▶ Action item: Will you restate verbatim the lines running from the line with "Open System Management" to the end of the data, leaving out everything else?

▶ Supplied material:
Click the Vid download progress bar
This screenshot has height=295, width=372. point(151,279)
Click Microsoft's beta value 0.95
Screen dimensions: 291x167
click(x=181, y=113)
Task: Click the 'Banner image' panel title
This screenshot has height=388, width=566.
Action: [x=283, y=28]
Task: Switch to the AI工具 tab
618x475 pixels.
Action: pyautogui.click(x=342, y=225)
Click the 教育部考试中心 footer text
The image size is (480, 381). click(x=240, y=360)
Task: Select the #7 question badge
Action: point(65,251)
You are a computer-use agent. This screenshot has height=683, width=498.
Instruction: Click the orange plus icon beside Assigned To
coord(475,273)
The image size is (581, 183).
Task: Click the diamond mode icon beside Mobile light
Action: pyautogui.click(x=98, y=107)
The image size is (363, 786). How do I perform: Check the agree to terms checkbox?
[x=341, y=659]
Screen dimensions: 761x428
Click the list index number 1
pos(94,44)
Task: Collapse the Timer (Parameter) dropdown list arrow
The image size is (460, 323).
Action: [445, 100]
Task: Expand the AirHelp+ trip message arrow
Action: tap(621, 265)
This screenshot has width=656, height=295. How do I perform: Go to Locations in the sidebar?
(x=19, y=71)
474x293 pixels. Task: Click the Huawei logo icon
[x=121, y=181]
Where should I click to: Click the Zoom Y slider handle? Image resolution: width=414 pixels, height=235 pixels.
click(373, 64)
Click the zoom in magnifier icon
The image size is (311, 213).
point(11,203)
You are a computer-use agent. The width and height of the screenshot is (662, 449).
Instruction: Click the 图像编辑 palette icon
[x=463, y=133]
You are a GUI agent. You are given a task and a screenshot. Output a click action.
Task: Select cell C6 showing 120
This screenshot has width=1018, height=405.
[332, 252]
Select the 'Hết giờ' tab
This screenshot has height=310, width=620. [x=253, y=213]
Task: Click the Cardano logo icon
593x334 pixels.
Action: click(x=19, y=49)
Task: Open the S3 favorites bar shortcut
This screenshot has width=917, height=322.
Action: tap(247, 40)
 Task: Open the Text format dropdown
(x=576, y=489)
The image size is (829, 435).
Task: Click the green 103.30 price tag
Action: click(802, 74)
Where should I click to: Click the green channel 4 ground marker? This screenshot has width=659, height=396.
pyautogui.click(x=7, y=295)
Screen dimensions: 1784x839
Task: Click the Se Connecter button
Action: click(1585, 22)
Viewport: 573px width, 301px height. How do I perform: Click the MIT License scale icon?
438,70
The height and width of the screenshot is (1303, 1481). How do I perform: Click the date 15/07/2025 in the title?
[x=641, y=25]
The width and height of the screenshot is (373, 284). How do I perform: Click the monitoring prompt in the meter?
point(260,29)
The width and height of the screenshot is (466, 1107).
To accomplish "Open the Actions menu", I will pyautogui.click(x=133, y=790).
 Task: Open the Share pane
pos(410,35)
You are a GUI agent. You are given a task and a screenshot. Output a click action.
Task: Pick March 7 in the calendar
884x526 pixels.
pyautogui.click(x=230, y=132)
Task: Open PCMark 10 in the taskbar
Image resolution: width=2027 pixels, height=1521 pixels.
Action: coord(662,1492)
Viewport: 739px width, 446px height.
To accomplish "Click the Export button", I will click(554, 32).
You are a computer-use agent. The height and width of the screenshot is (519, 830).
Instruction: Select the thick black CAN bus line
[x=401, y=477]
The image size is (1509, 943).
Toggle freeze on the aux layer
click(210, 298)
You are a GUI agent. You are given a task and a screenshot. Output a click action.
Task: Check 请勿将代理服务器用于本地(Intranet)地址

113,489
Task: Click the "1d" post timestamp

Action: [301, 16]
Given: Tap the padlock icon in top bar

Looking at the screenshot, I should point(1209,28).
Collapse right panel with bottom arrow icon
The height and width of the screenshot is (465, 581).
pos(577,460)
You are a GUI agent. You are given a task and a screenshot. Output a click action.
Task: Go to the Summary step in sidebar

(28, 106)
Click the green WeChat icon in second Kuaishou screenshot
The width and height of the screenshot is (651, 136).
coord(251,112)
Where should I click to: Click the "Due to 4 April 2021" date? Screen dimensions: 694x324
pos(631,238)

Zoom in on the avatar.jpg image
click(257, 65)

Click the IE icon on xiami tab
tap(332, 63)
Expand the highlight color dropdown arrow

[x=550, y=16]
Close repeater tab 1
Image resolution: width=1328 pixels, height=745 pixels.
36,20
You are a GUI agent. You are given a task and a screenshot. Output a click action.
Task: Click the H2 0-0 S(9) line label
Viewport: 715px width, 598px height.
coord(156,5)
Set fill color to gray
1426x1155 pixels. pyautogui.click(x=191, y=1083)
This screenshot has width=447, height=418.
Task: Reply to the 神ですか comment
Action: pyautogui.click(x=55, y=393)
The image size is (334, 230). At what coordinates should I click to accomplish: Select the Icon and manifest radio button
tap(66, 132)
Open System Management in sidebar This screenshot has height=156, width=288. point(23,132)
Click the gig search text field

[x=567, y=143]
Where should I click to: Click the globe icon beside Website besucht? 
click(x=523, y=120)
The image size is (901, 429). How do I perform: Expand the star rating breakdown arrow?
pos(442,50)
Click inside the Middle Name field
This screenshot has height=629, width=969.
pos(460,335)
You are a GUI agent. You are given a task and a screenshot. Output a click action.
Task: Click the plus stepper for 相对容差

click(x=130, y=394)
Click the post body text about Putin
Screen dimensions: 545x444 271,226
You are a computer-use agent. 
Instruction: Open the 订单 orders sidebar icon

▶ Output for this task:
Open System Management in sidebar This screenshot has height=156, width=288. point(23,132)
Click the gig search text field

[x=567, y=143]
Where should I click to: Click the globe icon beside Website besucht? 
click(x=523, y=120)
The image size is (901, 429). How do I perform: Expand the star rating breakdown arrow?
pos(442,50)
Click inside the Middle Name field
This screenshot has height=629, width=969.
pos(460,335)
You are a GUI agent. You are given a task and a screenshot. Output a click action.
Task: Click the plus stepper for 相对容差

click(x=130, y=394)
Click the post body text about Putin
Screen dimensions: 545x444 271,226
You are a computer-use agent. 
Instruction: Open the 订单 orders sidebar icon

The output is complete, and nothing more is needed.